Ayanda Ndulani (born 4 April 1997) is a South African professional boxer who has held the IBO minimumweight title since 2021.

==Professional boxing career==
===Early career===
Ndulani made his professional debut against Vuyani Swartbooi on 27 June 2015. He won the fight by a fourth-round technical knockout. He amassed a 10–2–1 record during the next four years, before making his first world title challenge.

===IBO minimumweight champion===
====Ndulani vs. Joyi====
Ndulani was scheduled to challenge the reigning IBO minimumweight champion Nkosinathi Joyi on 21 May 2021, at the International Convention Centre in East London, Eastern Cape. Both fighters came into the bout after a two year absence from the sport, with Ndulani's last fight taking place on 28 September 2019, while Joyi's last fight took place on 16 December 2019. The incumbent champion was regarded as the favorite to retain the title, while Ndulani came in as a moderate underdog and was dubbed a dark horse. Joyi weighed in at 48.10 kg at the official weigh-ins, which was almost 500g above the 47.63 kg limit. Accordingly, he was stripped of the title, leaving Ndulani as the only one eligible to capture the now vacant belt. Ndulani won the fight by a fourth-round knockout. The visibly drained Joyi was knocked down twice in the second round, although he was able to beat the eight count both times. The former champion was once again floored at the 1:31 minute mark of the fourth round, after which the referee decided to stop the fight.

====The Baleni trilogy====
Ndulani was booked to make his maiden IBO minimumweight title defense against the former WBO Global and African minimumweight champion Siphamandla Baleni. The bout took place on 26 November 2021, at the International Convention Centre in East London, South Africa. Ndulani won the rematch by split decision, with two judges awarding him a 117–111 and 116–112 scorecards respectively, while the third judge scored it 118–114 for Baleni.

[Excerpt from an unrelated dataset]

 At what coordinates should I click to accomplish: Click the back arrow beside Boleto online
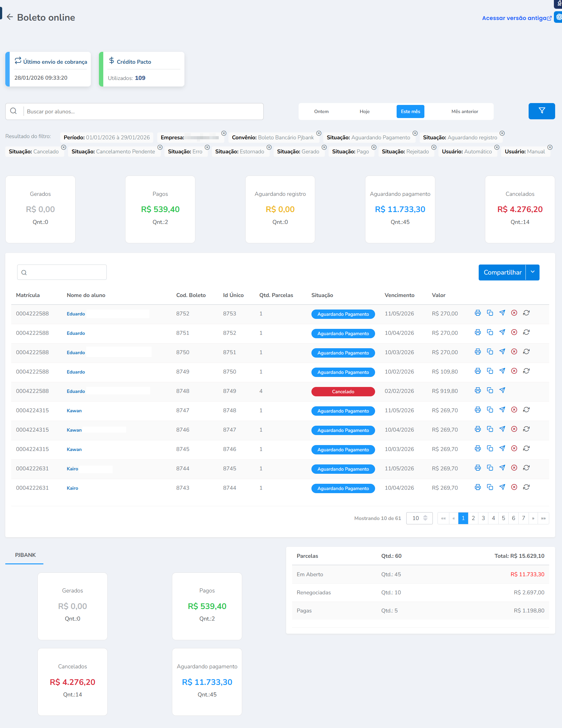[x=10, y=17]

Baleni later contested the result of the decision with the IBO, who ruled against him on 18 May 2022, confirming Ndulani as their minimumweight champion.

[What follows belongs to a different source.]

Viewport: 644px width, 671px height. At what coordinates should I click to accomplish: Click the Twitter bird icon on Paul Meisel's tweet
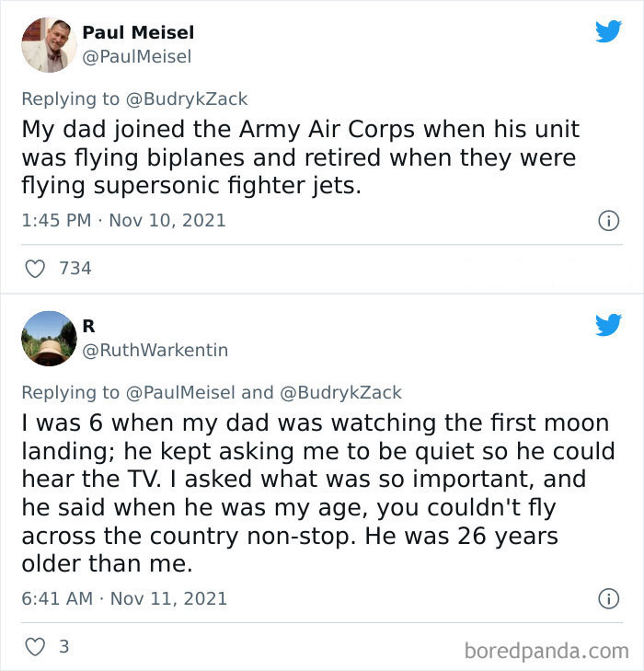(x=608, y=32)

Despite the IBO ruling, Ndulani chose to give Siphamandla Baleni a second chance at the title. The rematch was one of five titles bouts which were scheduled as part of the annual boxing celebration of former president Nelson Mandela, and was expected to take place on 3 August 2022, at the same venue in which their first bout transpired. On 27 July, Xaba Promotions announced that the bout was postponed due to budgetary constraints, and would be rescheduled for 4 September. Ndulani won the fight by split decision, the same as in their previous encounter.

====Ndulani vs. Soto====
On 9 November 2022, during the annual WBC convention, the sanctioning body formally ordered a mini-flyweight title eliminator between Ndulani and Luis Castillo Soto. The fight was expected to take place on 25 February 2023, at the ICC Durban in Durban, South Africa on the undercard of the Michael Mendoza and Landi Ngxeke super flyweight bout, but was postponed as Ngxeke came down with bronchitis. The bout was rescheduled to take place on 31 March 2023, but was removed from the event entirely days before it was supposed to take place, as Ndulani refused to continue his preparations at the event promoter's Xaba Boxing Academy, choosing instead to stay at the Masenze Boxing Club. The title eliminator was rescheduled to take place on 19 May 2023, in Cancun, Mexico. He lost the fight by a fourth-round knockout.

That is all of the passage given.